[Stored records]

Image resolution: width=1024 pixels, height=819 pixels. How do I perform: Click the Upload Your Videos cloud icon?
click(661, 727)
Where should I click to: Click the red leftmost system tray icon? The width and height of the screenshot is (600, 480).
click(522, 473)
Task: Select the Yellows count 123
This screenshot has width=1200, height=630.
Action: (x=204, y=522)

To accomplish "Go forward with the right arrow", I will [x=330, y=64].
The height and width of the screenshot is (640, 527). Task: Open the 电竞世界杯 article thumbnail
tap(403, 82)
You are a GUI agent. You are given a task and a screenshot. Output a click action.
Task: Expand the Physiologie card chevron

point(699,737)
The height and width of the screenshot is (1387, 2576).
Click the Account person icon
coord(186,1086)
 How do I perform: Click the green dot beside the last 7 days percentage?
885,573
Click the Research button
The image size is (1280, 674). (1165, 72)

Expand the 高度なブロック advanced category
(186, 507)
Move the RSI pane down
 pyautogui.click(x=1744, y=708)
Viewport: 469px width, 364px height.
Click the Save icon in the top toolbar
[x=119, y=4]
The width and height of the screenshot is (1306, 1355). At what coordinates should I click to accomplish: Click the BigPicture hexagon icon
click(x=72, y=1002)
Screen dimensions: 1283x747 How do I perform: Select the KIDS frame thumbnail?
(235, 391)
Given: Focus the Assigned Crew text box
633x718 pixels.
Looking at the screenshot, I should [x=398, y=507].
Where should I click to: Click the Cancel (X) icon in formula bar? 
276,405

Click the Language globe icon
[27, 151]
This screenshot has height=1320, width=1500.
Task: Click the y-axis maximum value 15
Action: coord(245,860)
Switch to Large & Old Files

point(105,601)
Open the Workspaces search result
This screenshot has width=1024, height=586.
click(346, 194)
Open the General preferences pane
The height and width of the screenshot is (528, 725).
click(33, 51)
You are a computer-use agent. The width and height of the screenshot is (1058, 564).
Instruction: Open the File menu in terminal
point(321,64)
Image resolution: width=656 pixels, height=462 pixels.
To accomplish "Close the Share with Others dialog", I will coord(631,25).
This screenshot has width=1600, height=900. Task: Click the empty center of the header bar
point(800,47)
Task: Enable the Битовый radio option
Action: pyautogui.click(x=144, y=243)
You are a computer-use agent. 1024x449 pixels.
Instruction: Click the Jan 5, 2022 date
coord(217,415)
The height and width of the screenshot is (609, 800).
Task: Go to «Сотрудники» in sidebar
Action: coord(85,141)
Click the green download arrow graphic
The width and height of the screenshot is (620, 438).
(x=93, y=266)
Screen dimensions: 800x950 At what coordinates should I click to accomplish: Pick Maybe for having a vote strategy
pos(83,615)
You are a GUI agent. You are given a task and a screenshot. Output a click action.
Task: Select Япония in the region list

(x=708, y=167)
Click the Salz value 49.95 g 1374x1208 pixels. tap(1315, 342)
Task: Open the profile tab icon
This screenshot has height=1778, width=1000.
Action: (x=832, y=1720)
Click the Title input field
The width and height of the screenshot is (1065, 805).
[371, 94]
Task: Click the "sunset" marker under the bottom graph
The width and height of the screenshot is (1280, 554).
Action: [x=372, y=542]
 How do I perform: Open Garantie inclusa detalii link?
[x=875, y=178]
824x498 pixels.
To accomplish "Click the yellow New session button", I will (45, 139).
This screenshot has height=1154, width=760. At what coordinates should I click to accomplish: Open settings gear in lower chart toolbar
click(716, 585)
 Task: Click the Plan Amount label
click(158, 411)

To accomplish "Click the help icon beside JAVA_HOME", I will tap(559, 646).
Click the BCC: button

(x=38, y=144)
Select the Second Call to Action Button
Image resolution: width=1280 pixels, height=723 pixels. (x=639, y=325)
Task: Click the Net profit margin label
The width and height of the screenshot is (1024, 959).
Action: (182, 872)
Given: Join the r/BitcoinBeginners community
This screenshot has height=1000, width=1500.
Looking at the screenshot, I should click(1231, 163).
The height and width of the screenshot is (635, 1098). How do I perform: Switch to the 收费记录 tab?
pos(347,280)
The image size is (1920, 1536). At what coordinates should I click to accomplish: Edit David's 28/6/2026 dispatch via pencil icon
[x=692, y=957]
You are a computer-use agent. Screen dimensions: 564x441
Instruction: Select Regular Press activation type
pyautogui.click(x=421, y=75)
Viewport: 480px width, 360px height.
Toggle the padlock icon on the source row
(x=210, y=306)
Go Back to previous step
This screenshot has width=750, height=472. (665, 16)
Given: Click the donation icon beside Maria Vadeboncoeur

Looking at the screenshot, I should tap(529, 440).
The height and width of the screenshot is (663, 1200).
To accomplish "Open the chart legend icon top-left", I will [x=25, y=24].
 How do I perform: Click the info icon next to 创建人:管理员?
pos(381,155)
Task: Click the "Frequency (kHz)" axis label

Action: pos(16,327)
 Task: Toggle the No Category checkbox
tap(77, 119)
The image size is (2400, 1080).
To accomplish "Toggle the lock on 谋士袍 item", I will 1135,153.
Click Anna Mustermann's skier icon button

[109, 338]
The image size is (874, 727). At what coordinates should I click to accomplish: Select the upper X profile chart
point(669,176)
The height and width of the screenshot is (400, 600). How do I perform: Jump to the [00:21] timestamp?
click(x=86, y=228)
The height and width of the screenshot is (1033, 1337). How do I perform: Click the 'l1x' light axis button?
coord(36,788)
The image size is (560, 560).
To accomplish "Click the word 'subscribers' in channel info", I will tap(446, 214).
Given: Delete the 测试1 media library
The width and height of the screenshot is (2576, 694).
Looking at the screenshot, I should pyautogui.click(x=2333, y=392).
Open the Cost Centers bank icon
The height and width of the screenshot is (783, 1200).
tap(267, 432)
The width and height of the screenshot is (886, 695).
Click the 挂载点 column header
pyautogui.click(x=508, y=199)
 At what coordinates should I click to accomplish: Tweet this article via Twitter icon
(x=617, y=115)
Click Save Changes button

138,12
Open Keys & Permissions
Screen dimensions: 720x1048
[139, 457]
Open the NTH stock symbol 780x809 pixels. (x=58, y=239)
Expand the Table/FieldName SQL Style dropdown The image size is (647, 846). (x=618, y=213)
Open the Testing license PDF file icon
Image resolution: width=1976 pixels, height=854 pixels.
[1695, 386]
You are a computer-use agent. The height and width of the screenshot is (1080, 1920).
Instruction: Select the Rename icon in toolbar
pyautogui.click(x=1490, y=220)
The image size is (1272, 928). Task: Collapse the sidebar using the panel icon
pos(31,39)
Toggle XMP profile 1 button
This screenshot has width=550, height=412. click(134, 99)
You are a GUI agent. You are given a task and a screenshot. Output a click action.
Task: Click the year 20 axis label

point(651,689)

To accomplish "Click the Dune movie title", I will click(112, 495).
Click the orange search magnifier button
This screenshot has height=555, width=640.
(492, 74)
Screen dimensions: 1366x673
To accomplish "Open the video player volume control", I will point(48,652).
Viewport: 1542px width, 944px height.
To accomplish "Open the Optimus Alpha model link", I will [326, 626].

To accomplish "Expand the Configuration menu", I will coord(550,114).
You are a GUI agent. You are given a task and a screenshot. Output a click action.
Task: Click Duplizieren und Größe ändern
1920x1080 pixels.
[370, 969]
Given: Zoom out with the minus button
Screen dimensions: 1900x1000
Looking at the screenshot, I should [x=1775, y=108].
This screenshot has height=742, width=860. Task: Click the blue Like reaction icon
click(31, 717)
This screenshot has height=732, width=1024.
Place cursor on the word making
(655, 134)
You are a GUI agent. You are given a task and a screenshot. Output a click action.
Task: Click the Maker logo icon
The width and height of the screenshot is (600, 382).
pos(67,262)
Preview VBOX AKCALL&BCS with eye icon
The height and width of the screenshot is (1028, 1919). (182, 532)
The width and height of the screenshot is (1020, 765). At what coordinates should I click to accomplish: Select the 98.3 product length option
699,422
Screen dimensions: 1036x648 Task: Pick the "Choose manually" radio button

**EXERCISE DETAILS:**
Using the data above, reproduce exactly the lines from the line that contains "The width and height of the screenshot is (886, 695)." through the line that contains "This screenshot has height=732, width=1024.", including both.

**ANSWER SPACE:**
The width and height of the screenshot is (886, 695).
Click the 挂载点 column header
pyautogui.click(x=508, y=199)
 At what coordinates should I click to accomplish: Tweet this article via Twitter icon
(x=617, y=115)
Click Save Changes button

138,12
Open Keys & Permissions
Screen dimensions: 720x1048
[139, 457]
Open the NTH stock symbol 780x809 pixels. (x=58, y=239)
Expand the Table/FieldName SQL Style dropdown The image size is (647, 846). (x=618, y=213)
Open the Testing license PDF file icon
Image resolution: width=1976 pixels, height=854 pixels.
[1695, 386]
You are a computer-use agent. The height and width of the screenshot is (1080, 1920).
Instruction: Select the Rename icon in toolbar
pyautogui.click(x=1490, y=220)
The image size is (1272, 928). Task: Collapse the sidebar using the panel icon
pos(31,39)
Toggle XMP profile 1 button
This screenshot has width=550, height=412. click(134, 99)
You are a GUI agent. You are given a task and a screenshot. Output a click action.
Task: Click the year 20 axis label

point(651,689)

To accomplish "Click the Dune movie title", I will click(112, 495).
Click the orange search magnifier button
This screenshot has height=555, width=640.
(492, 74)
Screen dimensions: 1366x673
To accomplish "Open the video player volume control", I will point(48,652).
Viewport: 1542px width, 944px height.
To accomplish "Open the Optimus Alpha model link", I will [326, 626].

To accomplish "Expand the Configuration menu", I will coord(550,114).
You are a GUI agent. You are given a task and a screenshot. Output a click action.
Task: Click Duplizieren und Größe ändern
1920x1080 pixels.
[370, 969]
Given: Zoom out with the minus button
Screen dimensions: 1900x1000
Looking at the screenshot, I should [x=1775, y=108].
This screenshot has height=742, width=860. Task: Click the blue Like reaction icon
click(31, 717)
This screenshot has height=732, width=1024.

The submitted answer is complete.